Don't worry, I have no illusions about changing hearts or minds. I know from my time in Asia how intractable old habits are over there. My ambitions with this piloting were much more modest -- mostly to try out the feasibility of some of the tools, technologies and tasks we've been kicking around…

Jim
Sarah Replies:

Hi Jim,
I've spoken with a few teachers and, like with almost everything here, there are varying answers depending on who you ask. I have some beta to pass on, and I have more connections I can put you in touch with once I know more specifically what to tell them you want from them. The dean of the English department here is very interested in collaborating, so I'd like to put you in contact with her, but I need to know more about how to explain to her what you wish to have transpire between you. Relationships here are built on tricky obligation exchanges (guanxi), and I have to work through another person to approach the introduction phase through the socially appropriate channels.
Anyway, here are some sample bits of info:
At my school, JiaoDa for short, undergraduate English majors generally become English teachers after they try to get a better job and fail (not only are there way too many college graduates for the job market, but also most language majors are women, and most women have a hard time getting a decent job in China). English Grad students (masters) are provided one course on teaching practices as part of their curriculum. You can imagine, it is an unimpressive course. As far as I can surmise, masters students do what amounts to no real research work (academic rigor is not practiced anywhere, really, and that is mostly a function of the isolation from outside information). As long as they pass the TEM8 they are certified.
My friends who are Chinese teachers of English can't think of any tangible value for having a TESOL certificate (like better opportunities or better pay). The people I spoke with do not know of any case where it is needed for them to get a job. Here is where I am confused by you saying there is a market for it here. There is a NEED for better training in the sense that teaching methods here are mostly fruitless.

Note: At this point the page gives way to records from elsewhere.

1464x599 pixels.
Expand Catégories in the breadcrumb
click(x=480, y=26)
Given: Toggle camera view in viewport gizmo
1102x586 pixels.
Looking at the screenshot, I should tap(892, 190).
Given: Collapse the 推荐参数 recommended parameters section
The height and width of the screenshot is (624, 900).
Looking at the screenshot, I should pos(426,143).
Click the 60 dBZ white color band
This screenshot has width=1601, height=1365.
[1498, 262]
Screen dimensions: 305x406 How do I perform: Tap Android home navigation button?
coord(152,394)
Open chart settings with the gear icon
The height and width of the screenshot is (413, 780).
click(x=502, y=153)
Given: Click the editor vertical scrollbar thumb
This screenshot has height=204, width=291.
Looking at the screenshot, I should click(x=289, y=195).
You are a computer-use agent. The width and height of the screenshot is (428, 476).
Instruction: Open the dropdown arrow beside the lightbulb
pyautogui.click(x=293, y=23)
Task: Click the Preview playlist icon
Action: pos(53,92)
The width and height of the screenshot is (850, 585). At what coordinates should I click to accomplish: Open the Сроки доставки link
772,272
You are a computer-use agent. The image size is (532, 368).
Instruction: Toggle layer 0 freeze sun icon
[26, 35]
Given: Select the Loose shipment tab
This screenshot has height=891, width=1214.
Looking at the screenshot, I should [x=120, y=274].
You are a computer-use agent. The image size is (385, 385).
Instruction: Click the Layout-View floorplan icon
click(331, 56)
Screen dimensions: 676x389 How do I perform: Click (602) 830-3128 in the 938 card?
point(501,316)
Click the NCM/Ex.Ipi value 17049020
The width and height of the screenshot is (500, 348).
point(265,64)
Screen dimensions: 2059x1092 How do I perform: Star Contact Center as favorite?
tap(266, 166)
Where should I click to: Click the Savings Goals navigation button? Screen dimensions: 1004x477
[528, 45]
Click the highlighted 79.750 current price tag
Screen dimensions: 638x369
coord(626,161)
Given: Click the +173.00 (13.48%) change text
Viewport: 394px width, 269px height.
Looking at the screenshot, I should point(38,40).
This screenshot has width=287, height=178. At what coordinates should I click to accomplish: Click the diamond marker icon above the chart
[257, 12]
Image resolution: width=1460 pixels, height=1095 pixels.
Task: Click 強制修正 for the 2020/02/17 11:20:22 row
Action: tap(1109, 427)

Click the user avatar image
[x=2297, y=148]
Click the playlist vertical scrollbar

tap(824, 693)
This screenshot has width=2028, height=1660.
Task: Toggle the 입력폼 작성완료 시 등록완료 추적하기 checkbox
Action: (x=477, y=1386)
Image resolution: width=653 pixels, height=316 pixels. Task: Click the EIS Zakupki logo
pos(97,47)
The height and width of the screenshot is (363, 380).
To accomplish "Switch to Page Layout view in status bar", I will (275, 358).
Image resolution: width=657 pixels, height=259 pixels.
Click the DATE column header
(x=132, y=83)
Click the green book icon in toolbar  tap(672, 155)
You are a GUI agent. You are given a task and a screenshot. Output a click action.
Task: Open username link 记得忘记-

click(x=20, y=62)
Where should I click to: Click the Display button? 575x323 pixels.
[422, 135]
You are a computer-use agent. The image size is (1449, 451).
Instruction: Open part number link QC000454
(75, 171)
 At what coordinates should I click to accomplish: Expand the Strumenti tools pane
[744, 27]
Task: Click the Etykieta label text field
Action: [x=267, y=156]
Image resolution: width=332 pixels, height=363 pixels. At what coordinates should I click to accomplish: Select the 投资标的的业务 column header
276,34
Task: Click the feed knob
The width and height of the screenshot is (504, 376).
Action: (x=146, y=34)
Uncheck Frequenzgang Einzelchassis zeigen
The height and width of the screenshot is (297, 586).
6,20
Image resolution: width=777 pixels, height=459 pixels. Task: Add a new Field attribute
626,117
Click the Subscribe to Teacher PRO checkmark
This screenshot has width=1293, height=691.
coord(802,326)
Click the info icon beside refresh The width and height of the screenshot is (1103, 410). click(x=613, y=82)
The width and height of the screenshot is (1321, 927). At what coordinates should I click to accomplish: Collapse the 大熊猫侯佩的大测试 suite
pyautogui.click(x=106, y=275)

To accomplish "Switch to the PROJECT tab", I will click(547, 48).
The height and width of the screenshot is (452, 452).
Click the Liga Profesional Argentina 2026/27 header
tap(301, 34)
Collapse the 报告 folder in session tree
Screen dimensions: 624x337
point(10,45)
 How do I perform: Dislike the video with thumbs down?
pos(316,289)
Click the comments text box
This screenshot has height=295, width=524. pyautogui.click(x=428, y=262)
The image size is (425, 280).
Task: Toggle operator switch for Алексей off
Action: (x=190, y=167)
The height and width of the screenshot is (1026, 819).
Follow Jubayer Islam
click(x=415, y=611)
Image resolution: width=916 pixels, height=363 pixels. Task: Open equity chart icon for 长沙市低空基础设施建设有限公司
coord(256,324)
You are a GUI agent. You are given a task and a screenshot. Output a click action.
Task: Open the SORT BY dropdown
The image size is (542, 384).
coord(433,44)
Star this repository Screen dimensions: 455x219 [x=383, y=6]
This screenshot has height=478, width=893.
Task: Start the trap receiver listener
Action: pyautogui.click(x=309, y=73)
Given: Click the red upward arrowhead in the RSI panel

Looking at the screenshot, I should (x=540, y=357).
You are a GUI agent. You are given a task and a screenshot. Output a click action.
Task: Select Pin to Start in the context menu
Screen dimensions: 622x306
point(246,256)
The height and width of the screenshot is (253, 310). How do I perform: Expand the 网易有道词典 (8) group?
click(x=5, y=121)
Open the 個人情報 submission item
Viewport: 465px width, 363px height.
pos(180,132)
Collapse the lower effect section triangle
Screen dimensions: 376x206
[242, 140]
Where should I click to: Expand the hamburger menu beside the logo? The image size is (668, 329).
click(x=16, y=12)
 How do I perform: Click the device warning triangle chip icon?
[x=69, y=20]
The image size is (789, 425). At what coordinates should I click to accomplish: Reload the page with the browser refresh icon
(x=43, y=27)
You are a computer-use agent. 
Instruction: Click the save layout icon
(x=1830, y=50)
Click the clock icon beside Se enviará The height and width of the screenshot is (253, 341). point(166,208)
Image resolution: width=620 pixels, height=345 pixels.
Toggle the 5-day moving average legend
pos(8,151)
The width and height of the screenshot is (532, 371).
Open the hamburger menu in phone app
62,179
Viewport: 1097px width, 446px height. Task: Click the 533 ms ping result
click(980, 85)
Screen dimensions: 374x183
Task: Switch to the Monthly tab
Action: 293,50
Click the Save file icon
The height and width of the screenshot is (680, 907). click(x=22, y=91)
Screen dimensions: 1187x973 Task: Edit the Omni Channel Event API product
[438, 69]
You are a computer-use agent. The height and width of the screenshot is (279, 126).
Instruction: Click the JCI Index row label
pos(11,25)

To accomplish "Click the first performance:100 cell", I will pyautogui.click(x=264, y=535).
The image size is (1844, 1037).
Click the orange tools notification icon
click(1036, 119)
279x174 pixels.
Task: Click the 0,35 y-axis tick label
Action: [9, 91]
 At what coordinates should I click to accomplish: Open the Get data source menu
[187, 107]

There are only ten accredited 'top' universities in China. The hierarchy is such that, if you fail to get in to a 'good' university, you try for the next level or you buy your way into the next level at a 'private' university. LJU is a second tier college, but in a poor, Western province, which puts it way down low on the second tier list nationally. The third and fourth tier are the 'normal' universities and the teacher's colleges. People don't necessarily want to go there, they end up there. Nearby here is the teacher's college (ShiDa, for short). It is nominally the teacher's college anyway. Again, it appears that becoming an 'expert' in your field qualifies you as a teacher. For example, Chris has a Chinese roomate who is a senior of art at ShiDa. He just started a new job teaching art at an elementary school. He had ZERO exposure to any idea of planning a lesson or considering a possible learning goal. Not one scrap was taught for four years at the teacher's college. He just studied art and was stuck in a classroom with 65 kindergartners and one set of paints. He had never even been in a room filled with children of any age before his first day of work. So practicum? I don't really know how that fits this model. Perhaps you can enlighten me.
Lastly, I am attaching an article that researched a pilot teacher training distance ed course in a rural province here (undergrad). It has a needs analysis section that seems to match what you would find here. You may be familiar with it, but, if not, I think you'll find it very applicable.
Let me know what you want me to ask people and what you want me to tell them as far as communicating back to you or finding out specific info for you.